=== Records provided ===

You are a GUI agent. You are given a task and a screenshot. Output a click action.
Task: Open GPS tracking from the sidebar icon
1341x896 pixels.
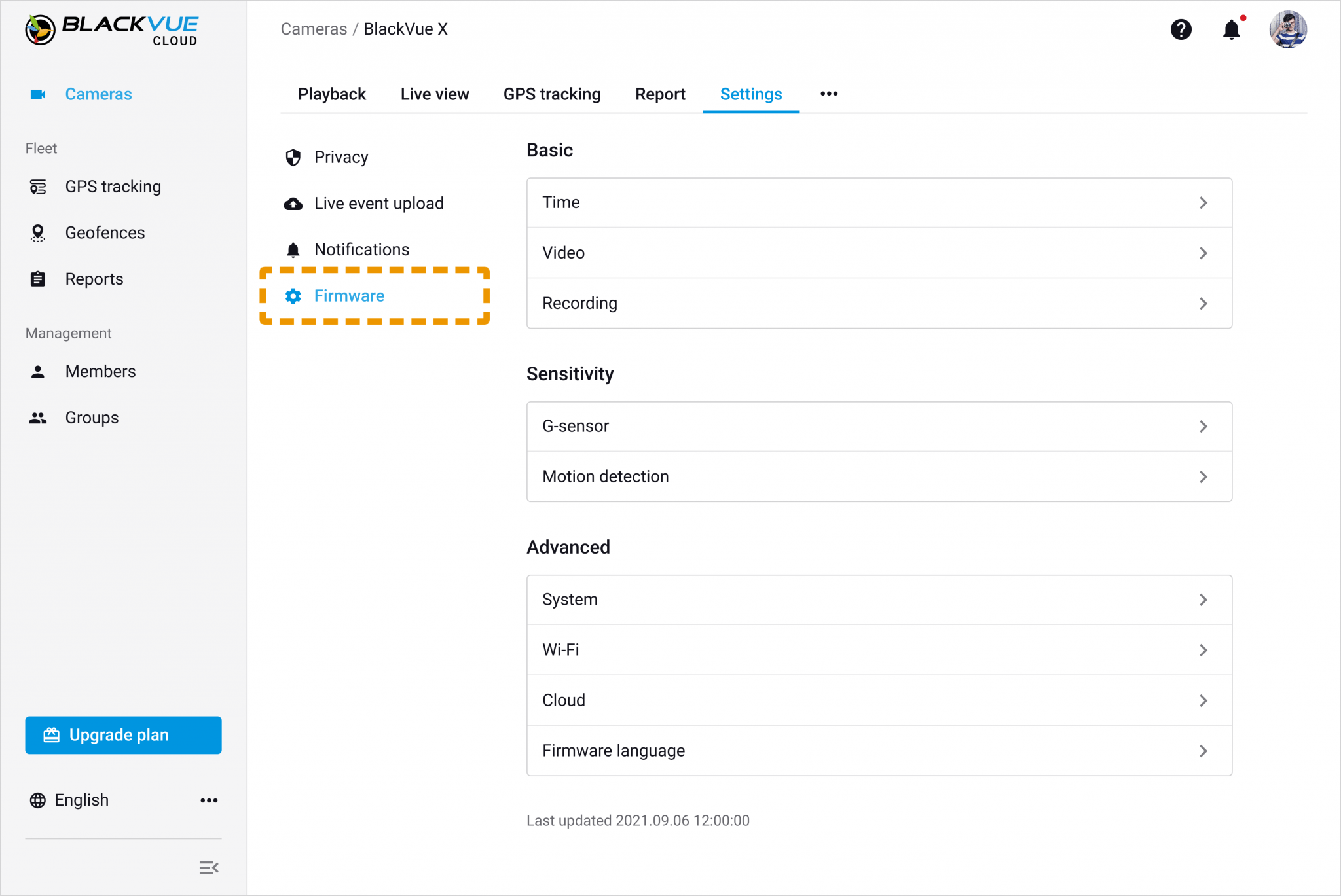[38, 186]
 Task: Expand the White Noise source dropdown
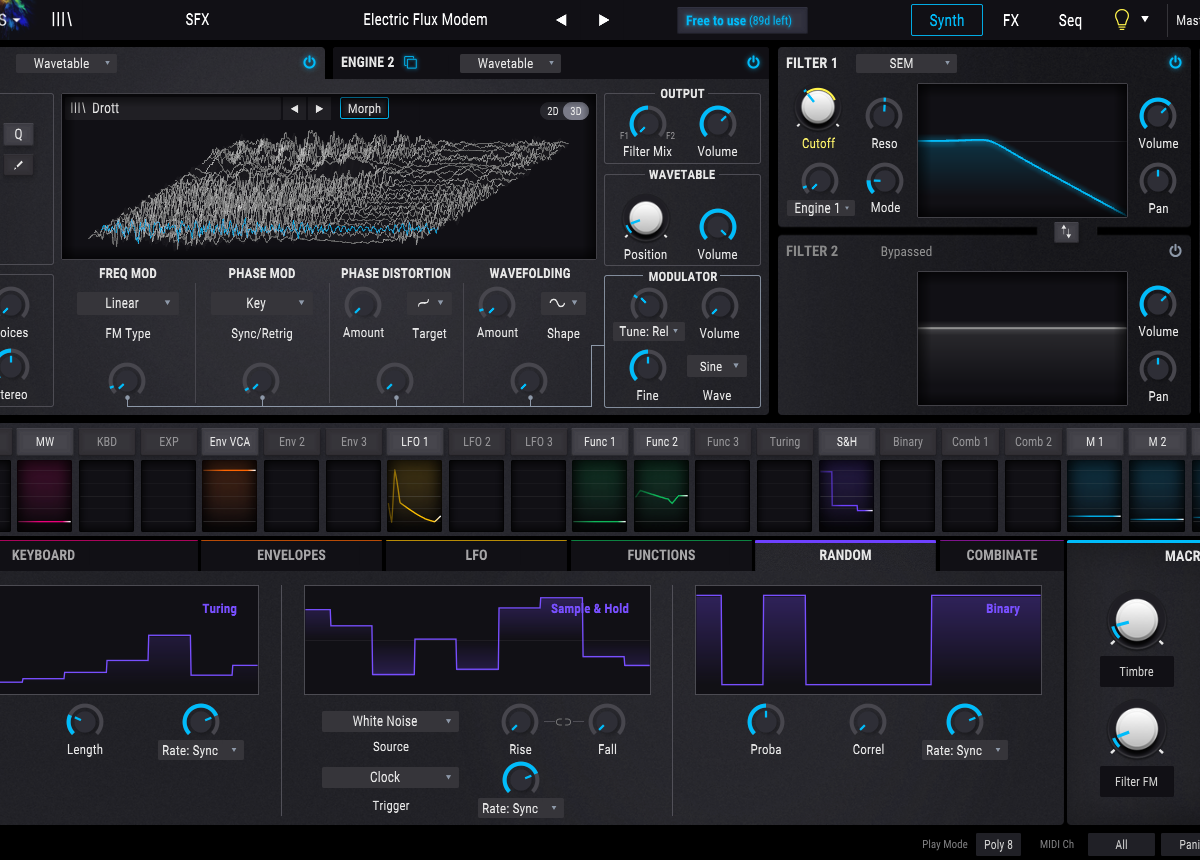(390, 721)

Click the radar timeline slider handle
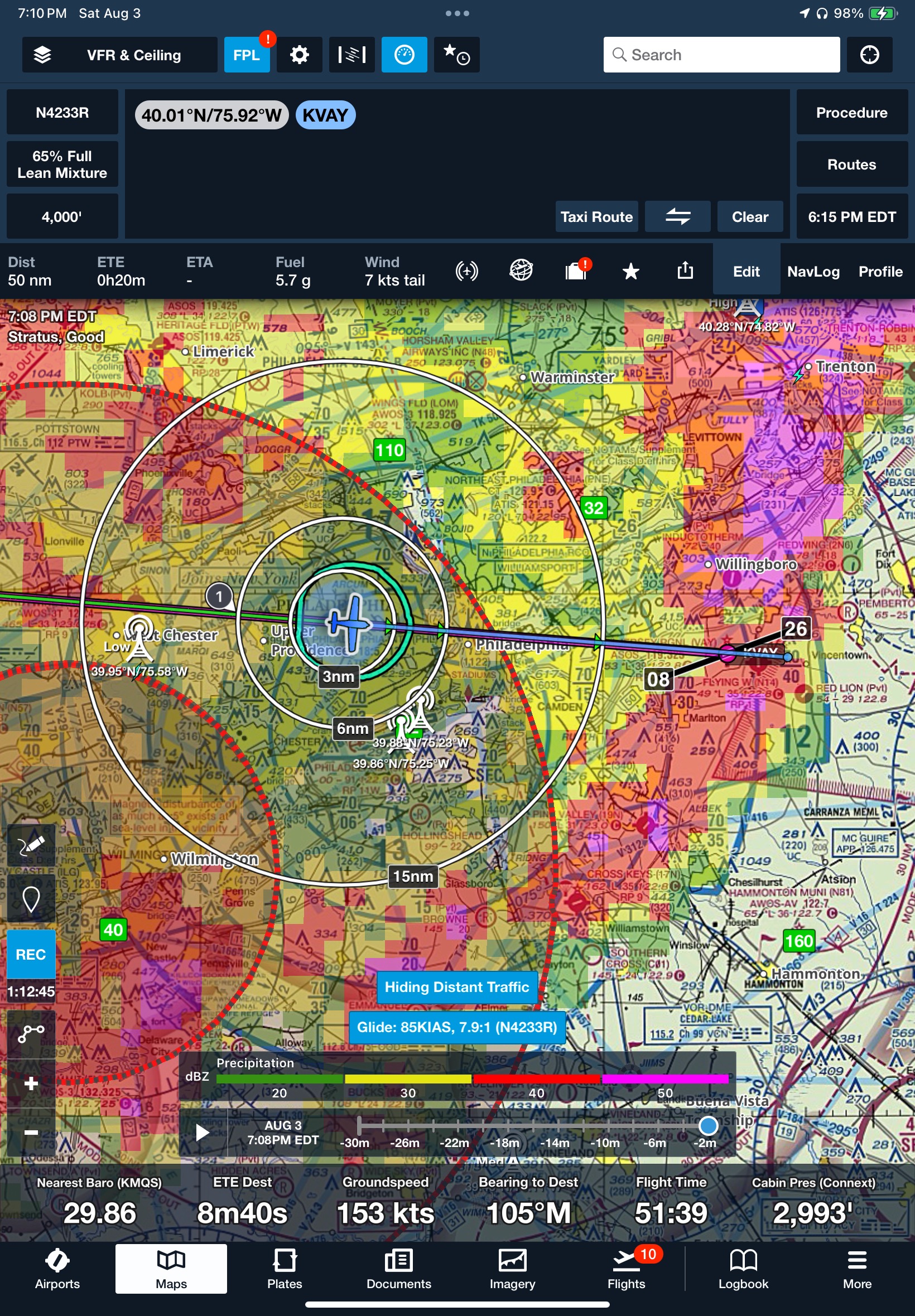point(708,1125)
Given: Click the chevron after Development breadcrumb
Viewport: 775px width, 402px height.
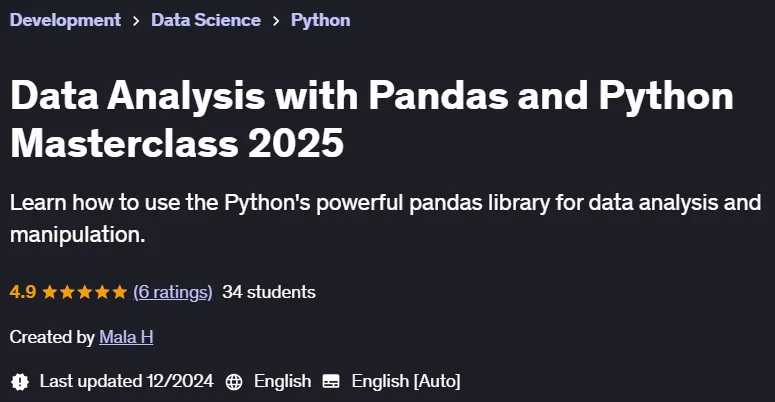Looking at the screenshot, I should (x=136, y=21).
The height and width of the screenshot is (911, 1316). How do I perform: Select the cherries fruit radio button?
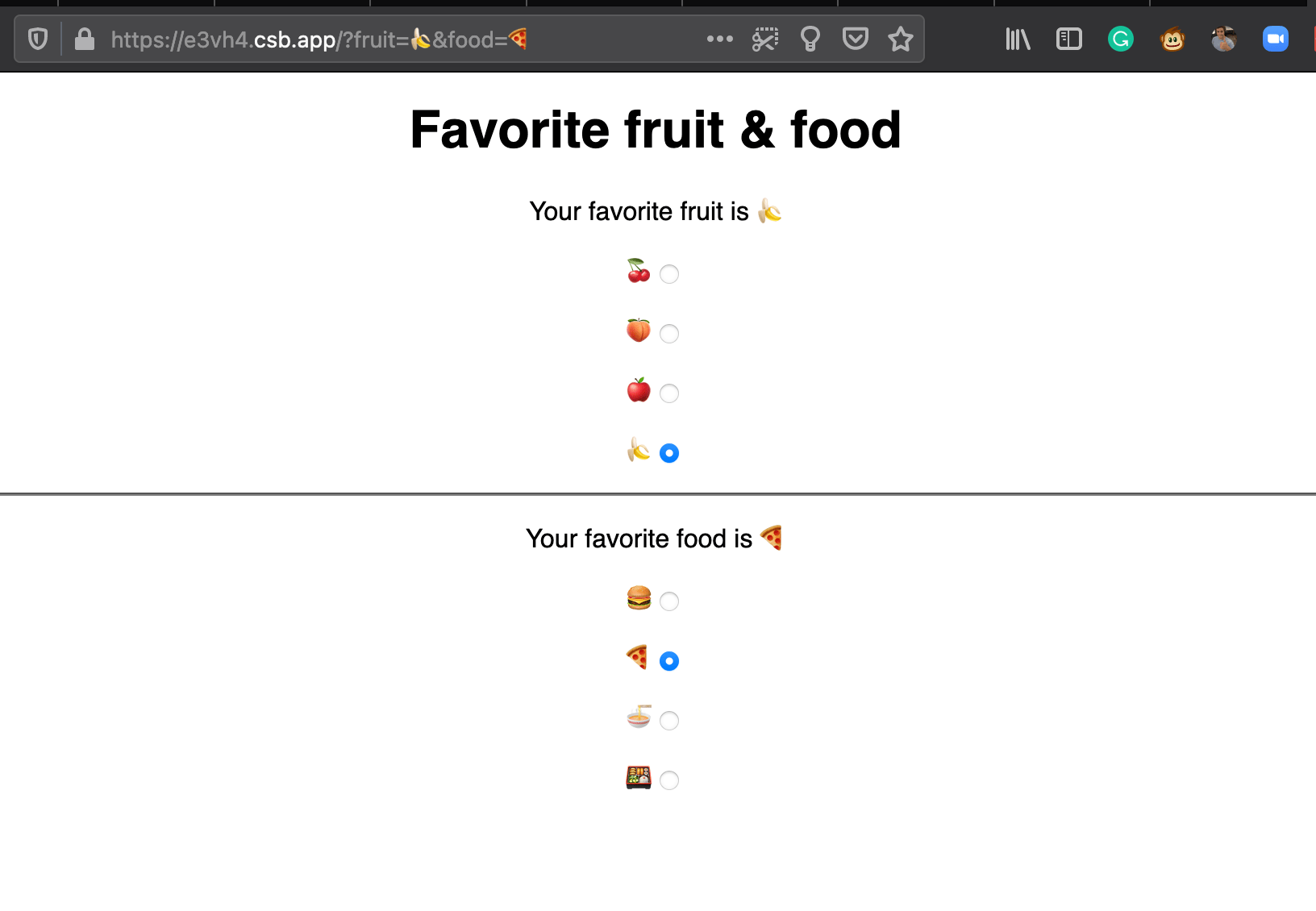[669, 274]
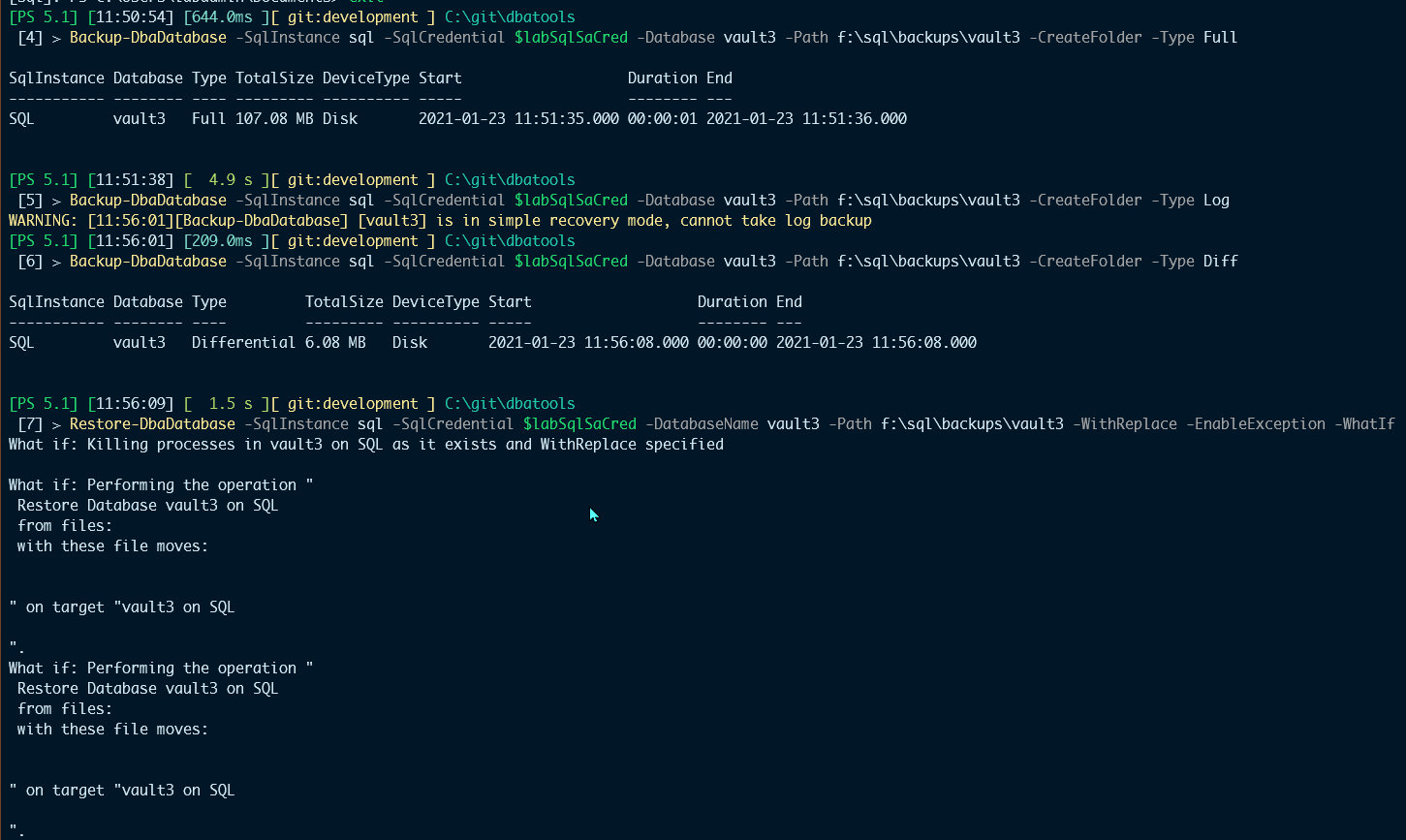Select the -WhatIf switch in the Restore command
Image resolution: width=1406 pixels, height=840 pixels.
[1365, 423]
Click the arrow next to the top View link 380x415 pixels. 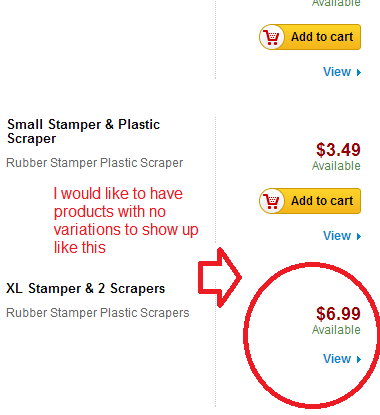click(359, 72)
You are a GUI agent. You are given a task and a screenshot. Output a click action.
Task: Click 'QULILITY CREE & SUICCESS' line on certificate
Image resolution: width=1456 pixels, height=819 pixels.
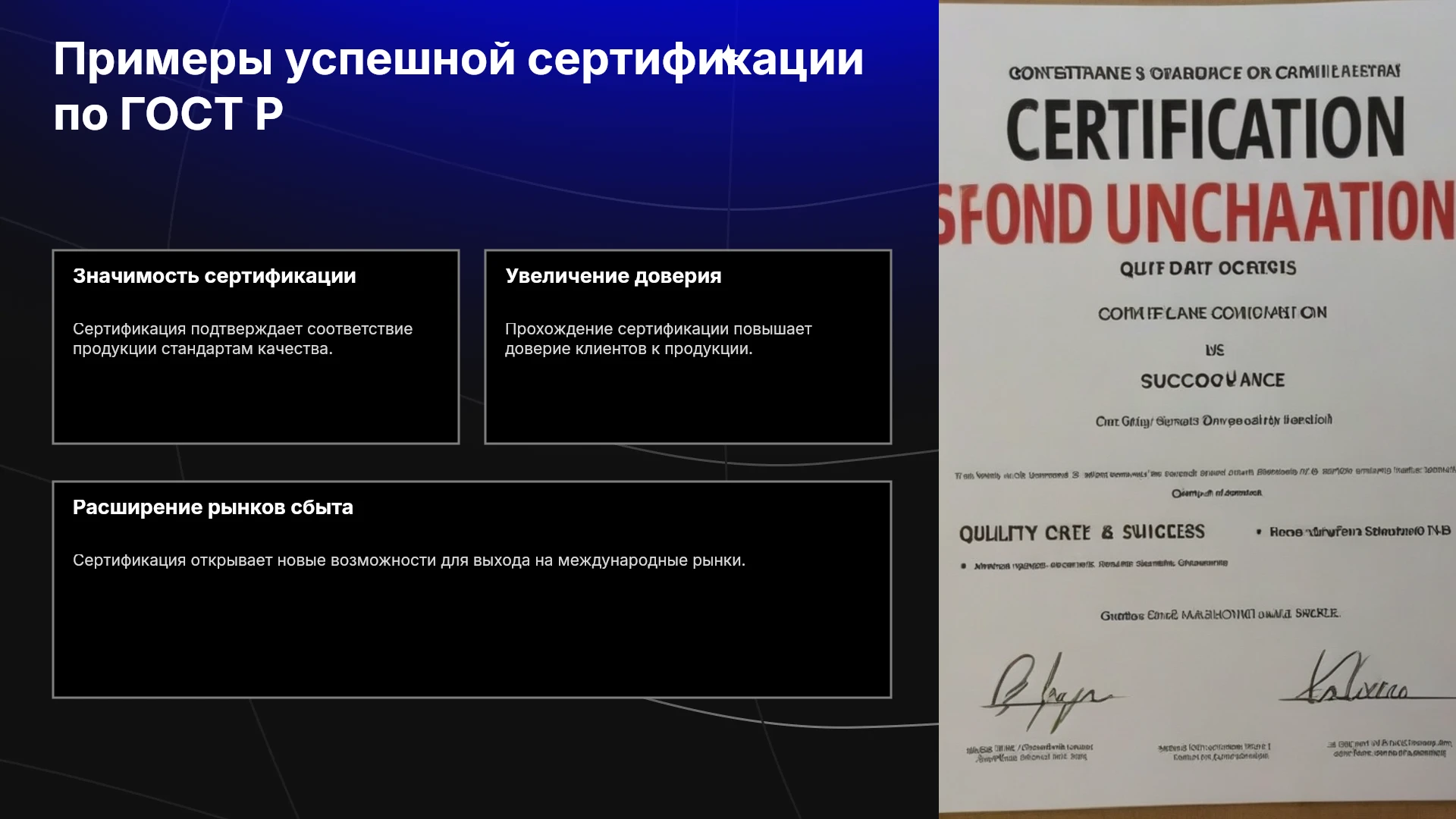tap(1081, 532)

===

◆ **To do**
Print again, word for word, every line from the line with "Task: Click 'QULILITY" to the final line of the records, inclusive; skip the pictures.

◆ **Written solution**
Task: Click 'QULILITY CREE & SUICCESS' line on certificate
Image resolution: width=1456 pixels, height=819 pixels.
tap(1081, 532)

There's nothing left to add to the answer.